**Activity:** From the entries below, give the number of lines where the word "toolbar" occurs, and nothing else.

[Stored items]
============================================================
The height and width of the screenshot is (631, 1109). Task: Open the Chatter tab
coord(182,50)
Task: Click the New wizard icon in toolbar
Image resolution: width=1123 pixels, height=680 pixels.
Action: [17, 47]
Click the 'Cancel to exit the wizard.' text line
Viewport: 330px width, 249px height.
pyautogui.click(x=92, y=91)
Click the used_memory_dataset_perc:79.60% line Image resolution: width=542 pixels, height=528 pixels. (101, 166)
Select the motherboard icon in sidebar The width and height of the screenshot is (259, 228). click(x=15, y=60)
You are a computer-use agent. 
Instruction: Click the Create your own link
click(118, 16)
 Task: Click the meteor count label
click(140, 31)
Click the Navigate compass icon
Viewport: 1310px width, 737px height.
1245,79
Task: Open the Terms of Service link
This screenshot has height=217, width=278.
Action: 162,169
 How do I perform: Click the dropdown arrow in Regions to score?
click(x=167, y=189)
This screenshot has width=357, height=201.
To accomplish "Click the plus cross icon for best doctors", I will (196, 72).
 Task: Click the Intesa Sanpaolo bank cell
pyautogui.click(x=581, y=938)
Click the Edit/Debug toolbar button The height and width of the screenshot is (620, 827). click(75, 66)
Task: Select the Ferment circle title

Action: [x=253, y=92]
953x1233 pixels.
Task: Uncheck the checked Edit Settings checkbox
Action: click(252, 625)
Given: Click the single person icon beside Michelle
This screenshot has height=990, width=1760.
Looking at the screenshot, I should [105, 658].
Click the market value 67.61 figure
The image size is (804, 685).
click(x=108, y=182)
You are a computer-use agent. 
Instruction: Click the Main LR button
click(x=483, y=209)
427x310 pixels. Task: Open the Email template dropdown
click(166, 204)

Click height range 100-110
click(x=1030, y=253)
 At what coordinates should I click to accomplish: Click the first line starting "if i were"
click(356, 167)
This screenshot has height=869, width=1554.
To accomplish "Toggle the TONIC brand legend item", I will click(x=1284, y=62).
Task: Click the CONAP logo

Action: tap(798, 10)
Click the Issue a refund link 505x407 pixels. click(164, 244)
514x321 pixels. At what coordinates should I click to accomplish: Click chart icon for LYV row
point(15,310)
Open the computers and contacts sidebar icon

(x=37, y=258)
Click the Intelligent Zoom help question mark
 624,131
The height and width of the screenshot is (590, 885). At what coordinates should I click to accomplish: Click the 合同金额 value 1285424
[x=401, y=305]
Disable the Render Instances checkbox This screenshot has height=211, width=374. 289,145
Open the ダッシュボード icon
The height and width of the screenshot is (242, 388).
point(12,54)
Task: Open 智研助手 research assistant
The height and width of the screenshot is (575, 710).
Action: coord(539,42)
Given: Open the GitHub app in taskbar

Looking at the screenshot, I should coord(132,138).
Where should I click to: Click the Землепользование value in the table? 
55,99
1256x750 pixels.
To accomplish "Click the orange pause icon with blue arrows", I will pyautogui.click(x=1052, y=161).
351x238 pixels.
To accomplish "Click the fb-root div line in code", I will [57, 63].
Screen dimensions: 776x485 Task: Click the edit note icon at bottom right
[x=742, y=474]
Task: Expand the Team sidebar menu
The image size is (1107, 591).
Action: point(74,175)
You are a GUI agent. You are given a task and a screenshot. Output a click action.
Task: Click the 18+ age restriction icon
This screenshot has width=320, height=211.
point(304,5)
============================================================
**Written solution:** 2